Un trágico femicidio tuvo lugar en el barrio de Villa Devoto, Buenos Aires, el 12 de agosto de 2026, cuando un hombre de 40 años fue acusado de matar a su esposa, también de 40 años, a puñaladas en su hogar. El crimen se reportó a las 6:50 de la mañana, cuando un joven de 21 años llamó al 911 para informar que su padre había asesinado a su madre y había huido del lugar.
Al llegar al domicilio, ubicado en la intersección de las calles Pedro Morán y Alta Gracia, el personal del Sistema de Atención Médica de Emergencia (SAME) constató que la mujer había fallecido debido a múltiples heridas de arma blanca en el cuello y el abdomen. Según el titular del SAME, Alberto Crescenti, la víctima murió en el acto por una “hemorragia importante”.
El joven que realizó la llamada al 911 relató que se despertó por el grito de su hermana de ocho años, quien le informó sobre el ataque. Tras el crimen, el sospechoso fue encontrado a 200 metros de la escena del crimen, donde intentó quitarse la vida autoinfligiéndose heridas en el cuello, el fémur y el abdomen. Fue trasladado al Hospital Vélez Sarsfield, donde se encuentra en estado grave.
La Policía de la Ciudad de Buenos Aires montó un operativo en la zona y restringió la circulación mientras se realizaban las pericias correspondientes. Hasta el momento, las identidades de los involucrados no han sido reveladas, y el caso está siendo investigado por el Juzgado N°62, a cargo de Darío Bonanno.
Este femicidio se suma a una alarmante estadística en Argentina, donde en 2025 se registraron 200 asesinatos de mujeres, lo que equivale a un femicidio cada 44 horas, según datos de la Oficina de la Mujer de la Corte Suprema de Justicia de la Nación. Este fenómeno refleja una problemática social que afecta a la región, con un creciente llamado a la acción para prevenir la violencia de género.
La comunidad de Villa Devoto, un barrio tradicional y residencial de Buenos Aires, se encuentra conmocionada por este suceso. La violencia de género es un tema que ha cobrado relevancia en la agenda pública, y este caso reitera la necesidad de un enfoque más fuerte en la protección de las mujeres y la prevención de la violencia familiar.
La situación es particularmente preocupante para los uruguayos, ya que el fenómeno de los femicidios no es exclusivo de Argentina. En Uruguay, la violencia de género también ha sido un tema candente, con un aumento en los casos reportados en los últimos años.
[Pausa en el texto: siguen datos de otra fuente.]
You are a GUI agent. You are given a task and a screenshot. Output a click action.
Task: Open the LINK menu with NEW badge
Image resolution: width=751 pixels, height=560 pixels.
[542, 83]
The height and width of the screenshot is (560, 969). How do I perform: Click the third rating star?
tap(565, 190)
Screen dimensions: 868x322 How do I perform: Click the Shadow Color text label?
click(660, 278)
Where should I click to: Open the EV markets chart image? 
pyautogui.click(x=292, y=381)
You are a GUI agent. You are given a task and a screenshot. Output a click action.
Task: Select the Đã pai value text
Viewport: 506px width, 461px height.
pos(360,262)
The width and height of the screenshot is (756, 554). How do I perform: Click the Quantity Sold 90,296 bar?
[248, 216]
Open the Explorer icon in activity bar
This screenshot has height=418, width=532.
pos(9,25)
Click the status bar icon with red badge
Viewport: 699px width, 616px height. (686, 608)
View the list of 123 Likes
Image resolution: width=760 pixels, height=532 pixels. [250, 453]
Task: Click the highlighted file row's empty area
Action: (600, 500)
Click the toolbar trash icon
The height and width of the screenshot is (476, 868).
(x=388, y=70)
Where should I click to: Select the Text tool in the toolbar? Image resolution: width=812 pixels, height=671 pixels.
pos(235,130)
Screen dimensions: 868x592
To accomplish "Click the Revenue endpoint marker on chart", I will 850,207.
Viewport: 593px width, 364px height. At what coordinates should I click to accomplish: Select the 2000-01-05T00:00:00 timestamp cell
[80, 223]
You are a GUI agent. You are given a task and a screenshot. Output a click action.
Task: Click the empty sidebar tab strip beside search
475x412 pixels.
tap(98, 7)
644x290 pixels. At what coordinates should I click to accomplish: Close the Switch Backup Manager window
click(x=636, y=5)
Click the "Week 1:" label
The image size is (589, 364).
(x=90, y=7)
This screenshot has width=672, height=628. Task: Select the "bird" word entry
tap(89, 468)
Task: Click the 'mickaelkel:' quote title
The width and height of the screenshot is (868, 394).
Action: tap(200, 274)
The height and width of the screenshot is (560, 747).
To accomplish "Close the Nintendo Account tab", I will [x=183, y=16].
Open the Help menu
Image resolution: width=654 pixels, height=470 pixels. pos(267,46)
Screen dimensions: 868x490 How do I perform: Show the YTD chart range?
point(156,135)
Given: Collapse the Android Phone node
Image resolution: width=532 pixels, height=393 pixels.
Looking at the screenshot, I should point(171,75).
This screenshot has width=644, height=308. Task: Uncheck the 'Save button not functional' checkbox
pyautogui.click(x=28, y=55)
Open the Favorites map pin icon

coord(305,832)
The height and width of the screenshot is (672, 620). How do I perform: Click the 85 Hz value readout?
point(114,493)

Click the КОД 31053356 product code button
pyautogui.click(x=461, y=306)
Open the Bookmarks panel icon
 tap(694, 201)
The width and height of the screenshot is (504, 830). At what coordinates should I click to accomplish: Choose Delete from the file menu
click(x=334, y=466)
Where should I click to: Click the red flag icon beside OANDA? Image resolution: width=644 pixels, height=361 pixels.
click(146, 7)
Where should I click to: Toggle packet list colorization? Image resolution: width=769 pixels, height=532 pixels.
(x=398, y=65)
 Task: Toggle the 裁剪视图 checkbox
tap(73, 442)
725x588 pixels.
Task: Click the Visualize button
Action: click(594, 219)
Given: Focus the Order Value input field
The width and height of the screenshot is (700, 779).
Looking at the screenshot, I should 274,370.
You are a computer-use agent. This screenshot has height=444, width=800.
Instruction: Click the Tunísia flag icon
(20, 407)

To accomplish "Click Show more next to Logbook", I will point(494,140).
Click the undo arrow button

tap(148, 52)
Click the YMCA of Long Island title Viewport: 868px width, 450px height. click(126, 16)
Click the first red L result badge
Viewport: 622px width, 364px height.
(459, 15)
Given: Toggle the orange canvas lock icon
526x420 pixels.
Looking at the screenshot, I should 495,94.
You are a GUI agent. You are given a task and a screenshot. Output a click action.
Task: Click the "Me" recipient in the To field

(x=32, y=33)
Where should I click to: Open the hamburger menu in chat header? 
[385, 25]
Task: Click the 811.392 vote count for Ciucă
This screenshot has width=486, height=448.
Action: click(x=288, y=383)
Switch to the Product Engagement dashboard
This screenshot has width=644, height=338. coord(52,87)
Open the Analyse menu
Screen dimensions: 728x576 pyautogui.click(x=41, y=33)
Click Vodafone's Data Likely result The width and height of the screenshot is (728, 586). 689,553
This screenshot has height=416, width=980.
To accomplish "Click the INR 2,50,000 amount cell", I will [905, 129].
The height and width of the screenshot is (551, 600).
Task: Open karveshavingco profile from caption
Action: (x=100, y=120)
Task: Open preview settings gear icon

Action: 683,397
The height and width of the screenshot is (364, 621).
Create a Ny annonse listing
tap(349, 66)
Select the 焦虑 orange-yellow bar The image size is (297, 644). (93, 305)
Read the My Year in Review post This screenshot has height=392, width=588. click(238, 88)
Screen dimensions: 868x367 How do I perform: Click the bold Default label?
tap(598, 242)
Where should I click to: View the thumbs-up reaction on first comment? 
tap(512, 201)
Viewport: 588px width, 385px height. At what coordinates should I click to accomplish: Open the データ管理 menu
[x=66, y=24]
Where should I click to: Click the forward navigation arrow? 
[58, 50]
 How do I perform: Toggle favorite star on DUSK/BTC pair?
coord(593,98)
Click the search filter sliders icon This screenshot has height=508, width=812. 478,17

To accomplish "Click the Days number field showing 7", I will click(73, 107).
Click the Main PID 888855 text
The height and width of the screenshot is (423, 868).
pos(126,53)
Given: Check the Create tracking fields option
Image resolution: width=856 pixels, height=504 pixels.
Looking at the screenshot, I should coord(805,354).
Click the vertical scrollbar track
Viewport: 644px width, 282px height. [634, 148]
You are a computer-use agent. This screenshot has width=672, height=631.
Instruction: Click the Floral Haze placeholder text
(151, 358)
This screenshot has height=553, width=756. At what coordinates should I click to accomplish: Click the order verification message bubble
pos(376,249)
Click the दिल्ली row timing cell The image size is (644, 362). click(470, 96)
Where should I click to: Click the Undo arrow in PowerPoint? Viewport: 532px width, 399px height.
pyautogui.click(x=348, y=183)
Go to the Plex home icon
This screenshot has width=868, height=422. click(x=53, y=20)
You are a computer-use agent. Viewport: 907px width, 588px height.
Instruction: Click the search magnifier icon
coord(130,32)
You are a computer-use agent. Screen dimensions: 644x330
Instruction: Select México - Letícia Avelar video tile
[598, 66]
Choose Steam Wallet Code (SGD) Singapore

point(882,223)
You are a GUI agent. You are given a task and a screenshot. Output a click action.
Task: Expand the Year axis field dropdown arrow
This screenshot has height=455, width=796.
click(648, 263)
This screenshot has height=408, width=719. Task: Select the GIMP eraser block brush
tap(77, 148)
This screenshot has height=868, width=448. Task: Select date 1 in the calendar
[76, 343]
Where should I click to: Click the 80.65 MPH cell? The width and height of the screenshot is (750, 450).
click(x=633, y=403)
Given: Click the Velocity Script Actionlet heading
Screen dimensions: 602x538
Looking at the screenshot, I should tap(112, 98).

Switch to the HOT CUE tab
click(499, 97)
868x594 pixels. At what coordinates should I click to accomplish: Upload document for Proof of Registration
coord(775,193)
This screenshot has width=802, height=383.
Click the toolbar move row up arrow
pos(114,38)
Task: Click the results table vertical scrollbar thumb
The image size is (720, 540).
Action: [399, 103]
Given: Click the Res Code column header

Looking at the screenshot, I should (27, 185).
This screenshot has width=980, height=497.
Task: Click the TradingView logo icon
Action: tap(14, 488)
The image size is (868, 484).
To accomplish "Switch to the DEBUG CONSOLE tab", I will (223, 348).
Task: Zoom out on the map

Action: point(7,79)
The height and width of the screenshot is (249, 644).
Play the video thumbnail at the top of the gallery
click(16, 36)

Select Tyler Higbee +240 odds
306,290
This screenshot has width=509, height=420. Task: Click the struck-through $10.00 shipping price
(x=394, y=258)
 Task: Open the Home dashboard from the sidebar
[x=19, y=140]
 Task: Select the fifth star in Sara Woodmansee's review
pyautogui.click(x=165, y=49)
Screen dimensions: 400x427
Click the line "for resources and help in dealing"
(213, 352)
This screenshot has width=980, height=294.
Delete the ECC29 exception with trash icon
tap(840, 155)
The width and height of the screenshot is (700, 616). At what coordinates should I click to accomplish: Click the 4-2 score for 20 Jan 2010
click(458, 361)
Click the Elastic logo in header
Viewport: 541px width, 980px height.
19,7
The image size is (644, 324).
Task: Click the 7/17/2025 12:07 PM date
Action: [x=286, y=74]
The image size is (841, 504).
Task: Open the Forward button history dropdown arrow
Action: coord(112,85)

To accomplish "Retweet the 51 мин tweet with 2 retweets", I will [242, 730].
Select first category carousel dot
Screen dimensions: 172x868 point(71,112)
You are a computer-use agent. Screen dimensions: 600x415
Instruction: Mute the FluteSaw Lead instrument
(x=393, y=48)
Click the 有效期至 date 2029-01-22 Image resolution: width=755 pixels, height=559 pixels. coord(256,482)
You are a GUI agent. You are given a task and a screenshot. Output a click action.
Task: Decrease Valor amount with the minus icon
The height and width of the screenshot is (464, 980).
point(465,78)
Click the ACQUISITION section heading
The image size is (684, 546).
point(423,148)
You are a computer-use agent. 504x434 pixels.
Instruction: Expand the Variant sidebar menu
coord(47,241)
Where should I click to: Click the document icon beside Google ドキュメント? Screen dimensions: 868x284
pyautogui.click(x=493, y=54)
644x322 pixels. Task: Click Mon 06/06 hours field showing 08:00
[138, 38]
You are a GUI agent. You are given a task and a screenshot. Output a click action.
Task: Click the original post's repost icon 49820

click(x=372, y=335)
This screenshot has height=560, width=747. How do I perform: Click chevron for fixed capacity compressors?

La sociedad uruguaya se enfrenta a un desafío similar en la lucha contra la violencia hacia las mujeres, lo que hace que este tipo de incidentes en países vecinos resuene profundamente en el contexto local.
La reacción de las autoridades y la sociedad civil será crucial para abordar esta problemática. Se espera que se intensifiquen las campañas de concientización y se fortalezcan las leyes que protegen a las víctimas de violencia de género. La comunidad internacional también está atenta a cómo se desarrollarán las investigaciones y qué medidas se implementarán para prevenir futuros femicidios.
Este caso, aunque trágico, puede servir como un llamado a la acción para que tanto Argentina como Uruguay refuercen sus esfuerzos en la lucha contra la violencia de género y protejan a las mujeres de situaciones de riesgo. La visibilización de estos casos es fundamental para generar un cambio social que impida que se repitan tragedias como esta.